Aaaand it breaks Pleroma, because Pleroma validates that url entries are http/s.
This what what I was afraid would happen. My ideal fix is still to say that proxy links can be under either url or https://w3id.org/fep/fffd/proxy, and to say that url is recommended because semantics but proxy is more widely compatible.
that is a bug that needs to be fixed in pleroma, then – first of all, anything not understood should be ignored, not stopping processing. this is in the spec. second of all, pleroma is clearly wrong to assume http/https here. it’s not the first time pleroma has been unnecessarily strict, tbh… same thing happened with e232 and having a Link in tag. pleroma expected all tags to be strictly one of Mention/Hashtag/Emoji.
broadly speaking, it is always more “compatible” to use a completely new extension property for literally everything, but hopefully it is clear why this would be a bad idea to do literally every time. it leads to a proliferation of extension props that overlap greatly with existing properties, and the only reason they exist is because some software somewhere had bugs that could be fixed.
Just discovered this FEP, it’s awesome, thank you so much for creating it @arnelson! Love how simple and clear it’s ended up, using well established attributes like rel for canonical and alternate and not needing any new properties.
I should definitely adopt this in https://fed.brid.gy/ . It currently bridges web (via mf2 and webmention) and AP, I’m actively working on adding more protocols like you describe. Webmention isn’t in your list of example protocols, but it seems like it will fit fine.
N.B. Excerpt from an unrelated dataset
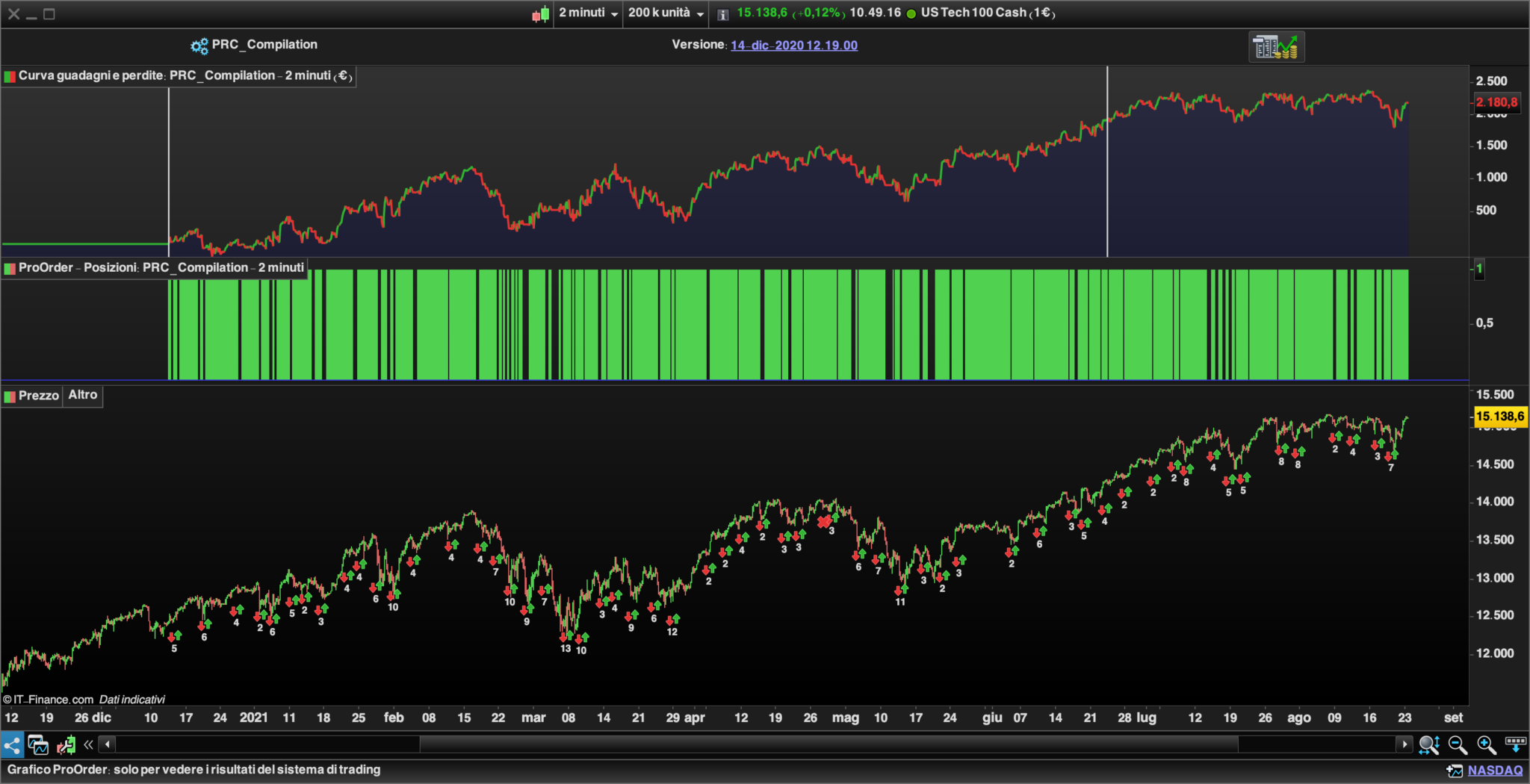Toggle the ProOrder Posizioni panel color square
The width and height of the screenshot is (1530, 784).
10,268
Out of curiosity, are you aware of any consuming implementations yet?
Thanks! And Webmention was actually one of the protocols I was considering incorporating, but I couldn’t decide on a URI format. (Maybe plain URLs are enough?)
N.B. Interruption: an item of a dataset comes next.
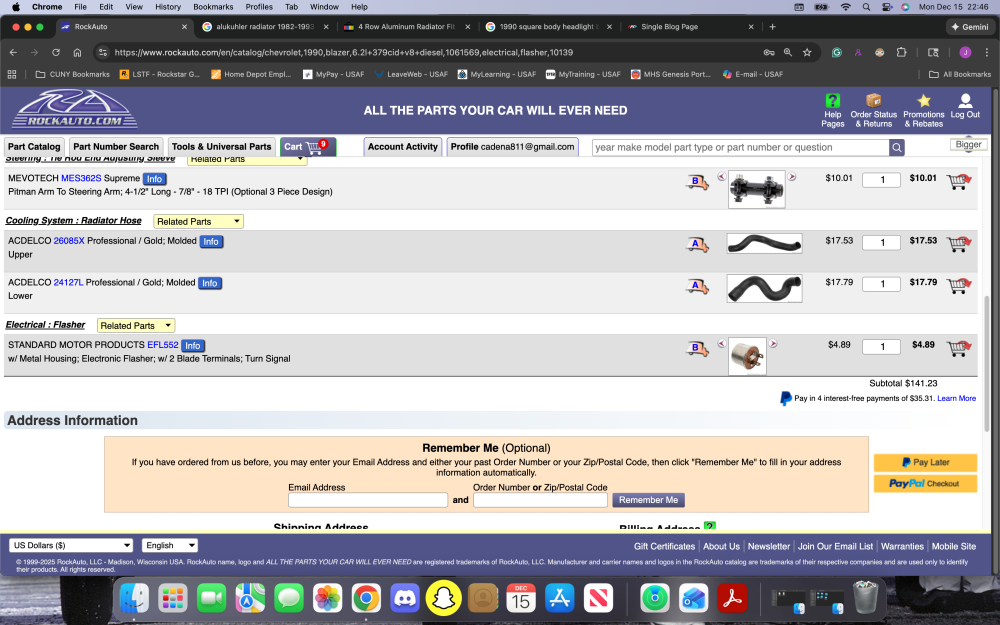The width and height of the screenshot is (1000, 625).
Task: Change language with the English dropdown
Action: click(169, 545)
As far as I know there are no consuming implementations yet. I wrote this FEP because I wanted this feature in Tapir, which will probably be the first actual implementation of proxy merging.
https://brid.gy/ has been publishing mf2/webmention-enabled proxy pages for centralized social network objects for 11+y now, and https://fed.brid.gy/ for AP for 5+y, happy to compare notes if you ever want.
Ability to indicate which language you are replying to (which is relevant if you are pointing out a typo in the post, for example)
Size efficiency for large articles
Ability to generate machine translations on an on-demand basis
(And the language maps are not quite widely supported by existing implementations. But you could argue that that’s also the problem of the implementations.)
To support this use case, I think the merging process of the proposal should take the user’s locale into account instead of recommending to unconditionally use the canonical object’s properties.